_Instructions for the task_: Compute how many lines in the entries below contain "item", and output nothing but the number.

_Data shown_:

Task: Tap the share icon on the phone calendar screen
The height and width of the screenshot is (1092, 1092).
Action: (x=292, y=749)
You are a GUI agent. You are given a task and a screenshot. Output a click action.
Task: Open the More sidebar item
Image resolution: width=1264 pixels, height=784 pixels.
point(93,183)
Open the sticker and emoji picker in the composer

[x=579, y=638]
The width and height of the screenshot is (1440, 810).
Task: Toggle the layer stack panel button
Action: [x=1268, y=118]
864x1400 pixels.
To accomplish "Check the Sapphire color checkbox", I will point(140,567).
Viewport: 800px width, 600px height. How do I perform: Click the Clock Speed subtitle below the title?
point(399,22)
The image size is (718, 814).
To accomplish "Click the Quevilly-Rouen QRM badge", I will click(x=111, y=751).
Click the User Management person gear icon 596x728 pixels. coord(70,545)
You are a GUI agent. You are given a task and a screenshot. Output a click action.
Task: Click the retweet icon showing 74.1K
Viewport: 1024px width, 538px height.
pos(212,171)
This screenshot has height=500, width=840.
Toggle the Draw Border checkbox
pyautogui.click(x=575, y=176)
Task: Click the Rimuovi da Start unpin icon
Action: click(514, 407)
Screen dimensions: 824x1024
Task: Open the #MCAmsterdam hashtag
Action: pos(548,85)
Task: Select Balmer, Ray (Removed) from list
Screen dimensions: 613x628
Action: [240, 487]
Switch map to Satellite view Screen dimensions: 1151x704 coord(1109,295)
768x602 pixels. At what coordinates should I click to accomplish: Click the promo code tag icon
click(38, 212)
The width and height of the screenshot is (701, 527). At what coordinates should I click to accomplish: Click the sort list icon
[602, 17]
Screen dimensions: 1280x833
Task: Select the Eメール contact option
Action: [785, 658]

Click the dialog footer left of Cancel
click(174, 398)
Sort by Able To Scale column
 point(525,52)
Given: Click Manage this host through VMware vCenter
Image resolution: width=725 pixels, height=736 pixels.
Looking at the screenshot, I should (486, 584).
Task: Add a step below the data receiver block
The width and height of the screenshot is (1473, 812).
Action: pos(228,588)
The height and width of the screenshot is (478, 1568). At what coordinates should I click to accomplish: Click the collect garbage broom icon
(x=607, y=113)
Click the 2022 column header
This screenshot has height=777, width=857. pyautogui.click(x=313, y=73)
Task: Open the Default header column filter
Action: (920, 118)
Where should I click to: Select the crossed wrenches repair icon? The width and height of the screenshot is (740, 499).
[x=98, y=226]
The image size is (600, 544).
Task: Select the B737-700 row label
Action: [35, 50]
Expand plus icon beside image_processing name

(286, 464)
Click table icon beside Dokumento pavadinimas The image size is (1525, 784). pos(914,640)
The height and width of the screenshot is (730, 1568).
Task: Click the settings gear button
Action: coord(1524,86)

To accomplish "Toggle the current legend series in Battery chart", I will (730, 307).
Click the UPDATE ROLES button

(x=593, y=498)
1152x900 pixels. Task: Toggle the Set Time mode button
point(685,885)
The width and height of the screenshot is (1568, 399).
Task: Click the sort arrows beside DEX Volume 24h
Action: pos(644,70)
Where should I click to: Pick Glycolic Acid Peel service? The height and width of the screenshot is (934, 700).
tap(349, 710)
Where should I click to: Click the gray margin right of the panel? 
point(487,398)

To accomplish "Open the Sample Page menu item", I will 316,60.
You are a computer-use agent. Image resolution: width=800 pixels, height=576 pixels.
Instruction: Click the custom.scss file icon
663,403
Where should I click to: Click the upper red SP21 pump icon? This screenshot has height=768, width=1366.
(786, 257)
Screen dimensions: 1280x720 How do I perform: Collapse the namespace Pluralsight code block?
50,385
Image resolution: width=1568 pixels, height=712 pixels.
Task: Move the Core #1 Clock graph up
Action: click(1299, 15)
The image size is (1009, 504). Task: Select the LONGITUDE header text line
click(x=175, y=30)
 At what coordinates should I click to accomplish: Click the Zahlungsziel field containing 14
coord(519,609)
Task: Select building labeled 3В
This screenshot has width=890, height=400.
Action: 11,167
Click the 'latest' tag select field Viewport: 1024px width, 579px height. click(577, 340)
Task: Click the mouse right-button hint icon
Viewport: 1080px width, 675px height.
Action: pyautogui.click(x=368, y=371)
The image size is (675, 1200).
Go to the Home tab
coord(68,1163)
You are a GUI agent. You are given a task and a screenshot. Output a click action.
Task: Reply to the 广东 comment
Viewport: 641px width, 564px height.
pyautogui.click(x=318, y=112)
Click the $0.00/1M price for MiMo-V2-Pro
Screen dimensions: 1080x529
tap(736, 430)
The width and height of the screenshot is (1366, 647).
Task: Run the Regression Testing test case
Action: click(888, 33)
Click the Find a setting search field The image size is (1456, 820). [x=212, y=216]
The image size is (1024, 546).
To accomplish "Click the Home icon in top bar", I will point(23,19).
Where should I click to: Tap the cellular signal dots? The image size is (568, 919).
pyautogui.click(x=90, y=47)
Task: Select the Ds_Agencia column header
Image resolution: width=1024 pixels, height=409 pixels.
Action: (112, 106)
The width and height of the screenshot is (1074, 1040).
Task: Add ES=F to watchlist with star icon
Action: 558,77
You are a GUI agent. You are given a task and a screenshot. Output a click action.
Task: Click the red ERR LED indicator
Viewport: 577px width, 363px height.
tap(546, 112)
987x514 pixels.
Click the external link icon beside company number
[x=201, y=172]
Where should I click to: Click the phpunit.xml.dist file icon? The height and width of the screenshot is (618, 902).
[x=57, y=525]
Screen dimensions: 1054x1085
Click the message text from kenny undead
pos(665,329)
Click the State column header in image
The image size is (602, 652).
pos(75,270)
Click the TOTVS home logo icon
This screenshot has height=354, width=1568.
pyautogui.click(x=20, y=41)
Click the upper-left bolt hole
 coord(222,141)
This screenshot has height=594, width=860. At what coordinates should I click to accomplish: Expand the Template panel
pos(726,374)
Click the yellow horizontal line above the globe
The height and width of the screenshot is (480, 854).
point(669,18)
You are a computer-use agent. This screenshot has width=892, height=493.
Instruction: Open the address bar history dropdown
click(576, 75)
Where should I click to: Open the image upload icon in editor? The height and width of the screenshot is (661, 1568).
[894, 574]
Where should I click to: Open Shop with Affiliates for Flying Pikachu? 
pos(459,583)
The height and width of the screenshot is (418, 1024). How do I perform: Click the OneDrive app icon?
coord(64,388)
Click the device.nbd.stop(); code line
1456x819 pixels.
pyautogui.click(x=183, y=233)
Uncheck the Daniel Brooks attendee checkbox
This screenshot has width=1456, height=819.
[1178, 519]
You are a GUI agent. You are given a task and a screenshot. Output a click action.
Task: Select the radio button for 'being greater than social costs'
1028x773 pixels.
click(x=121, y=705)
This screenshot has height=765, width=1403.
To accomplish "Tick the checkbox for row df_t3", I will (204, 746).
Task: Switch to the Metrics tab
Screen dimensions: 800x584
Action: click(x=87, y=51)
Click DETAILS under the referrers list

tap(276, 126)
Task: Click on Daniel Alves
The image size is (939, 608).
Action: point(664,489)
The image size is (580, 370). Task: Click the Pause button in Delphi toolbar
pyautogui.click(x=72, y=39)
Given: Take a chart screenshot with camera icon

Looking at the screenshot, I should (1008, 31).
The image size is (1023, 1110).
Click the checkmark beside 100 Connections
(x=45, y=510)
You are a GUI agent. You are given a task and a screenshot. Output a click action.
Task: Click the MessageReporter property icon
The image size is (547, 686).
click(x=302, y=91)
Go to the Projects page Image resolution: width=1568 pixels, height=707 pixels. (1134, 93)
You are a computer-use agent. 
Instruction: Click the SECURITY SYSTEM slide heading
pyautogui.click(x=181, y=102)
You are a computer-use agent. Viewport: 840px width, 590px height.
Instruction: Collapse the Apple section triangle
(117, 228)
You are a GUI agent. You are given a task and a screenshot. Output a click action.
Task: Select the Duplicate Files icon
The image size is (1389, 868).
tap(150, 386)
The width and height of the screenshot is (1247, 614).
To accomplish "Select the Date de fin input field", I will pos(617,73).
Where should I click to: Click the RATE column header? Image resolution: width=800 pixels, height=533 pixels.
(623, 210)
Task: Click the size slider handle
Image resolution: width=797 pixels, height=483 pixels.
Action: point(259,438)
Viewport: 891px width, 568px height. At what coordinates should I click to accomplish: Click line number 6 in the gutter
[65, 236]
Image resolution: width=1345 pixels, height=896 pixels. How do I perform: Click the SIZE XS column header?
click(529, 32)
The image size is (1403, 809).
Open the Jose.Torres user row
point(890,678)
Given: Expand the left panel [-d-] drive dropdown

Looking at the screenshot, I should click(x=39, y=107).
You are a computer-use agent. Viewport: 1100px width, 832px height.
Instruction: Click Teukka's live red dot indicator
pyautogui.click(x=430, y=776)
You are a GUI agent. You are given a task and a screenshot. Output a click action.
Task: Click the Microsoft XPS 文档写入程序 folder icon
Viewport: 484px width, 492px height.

_Solution for this task_: 2